Collected data:

"""

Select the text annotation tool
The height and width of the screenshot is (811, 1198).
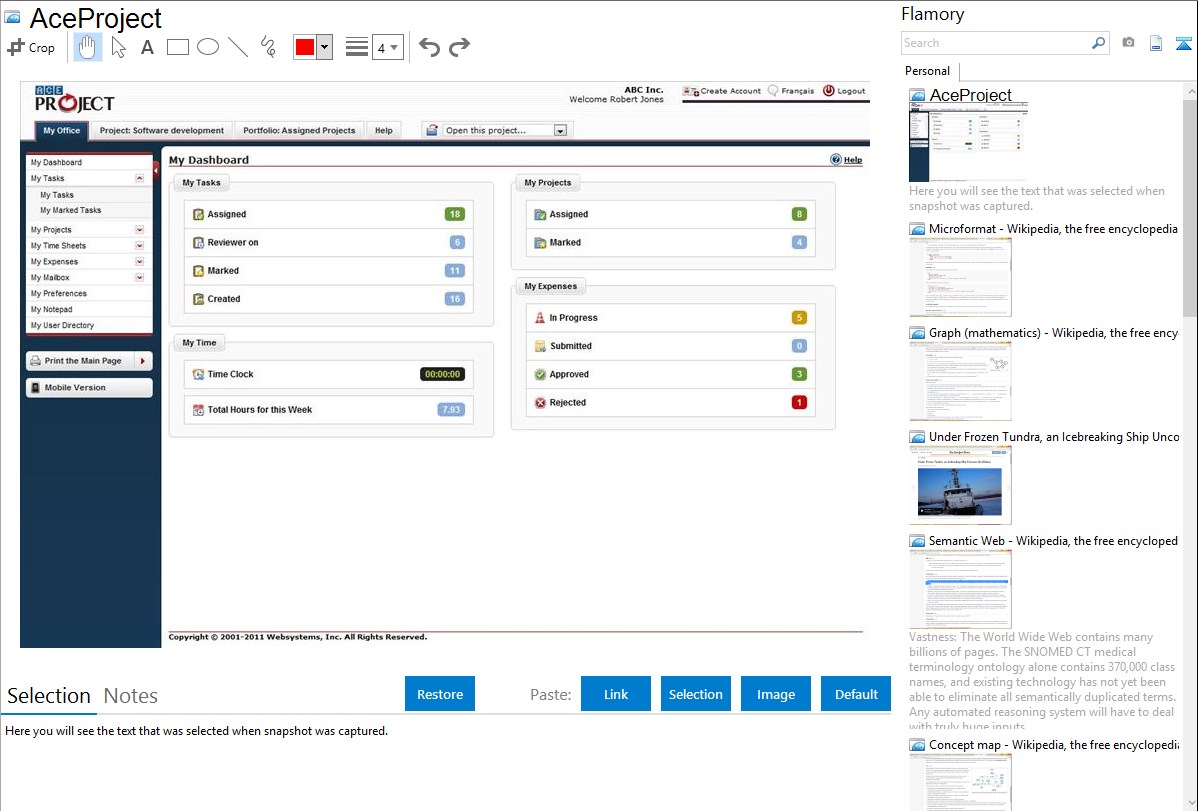147,47
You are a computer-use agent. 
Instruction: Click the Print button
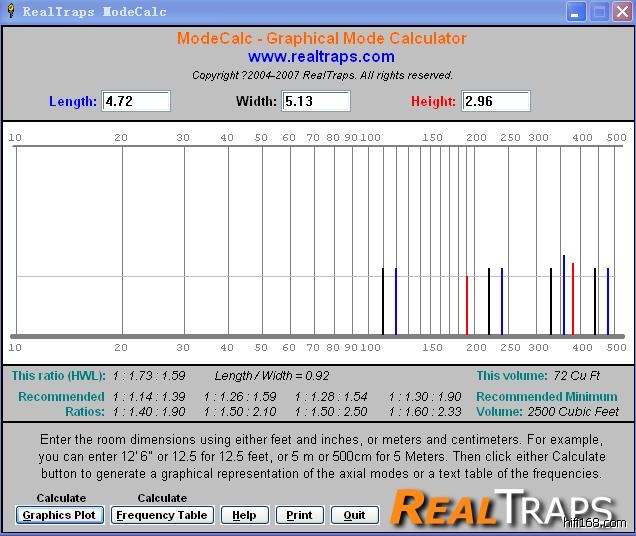299,515
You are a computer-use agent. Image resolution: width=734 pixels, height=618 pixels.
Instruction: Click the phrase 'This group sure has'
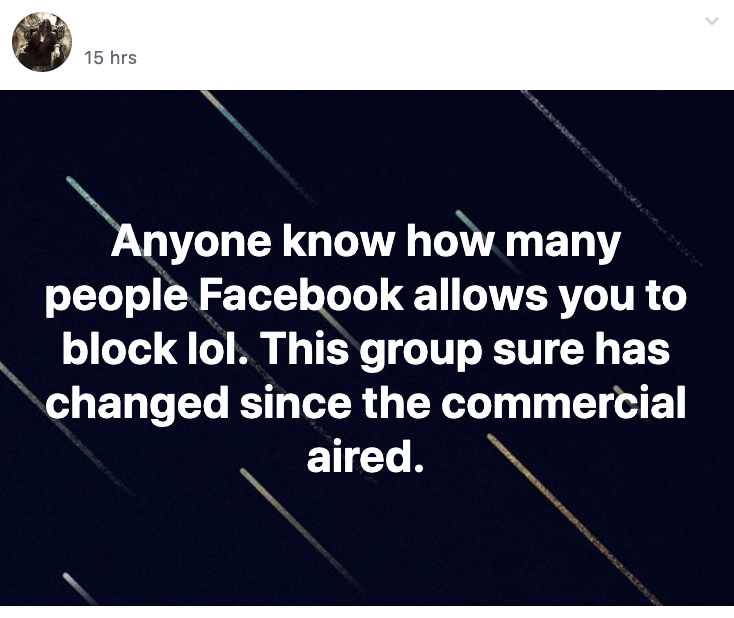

"""

● **ASSIGNED TASK**
The entries above are to be reproduced exactly, with the pictures dropped.

● **SOLUTION BELOW**
Select the text annotation tool
The height and width of the screenshot is (811, 1198).
147,47
You are a computer-use agent. 
Instruction: Click the Print button
299,515
You are a computer-use agent. Image resolution: width=734 pixels, height=618 pixels.
Instruction: Click the phrase 'This group sure has'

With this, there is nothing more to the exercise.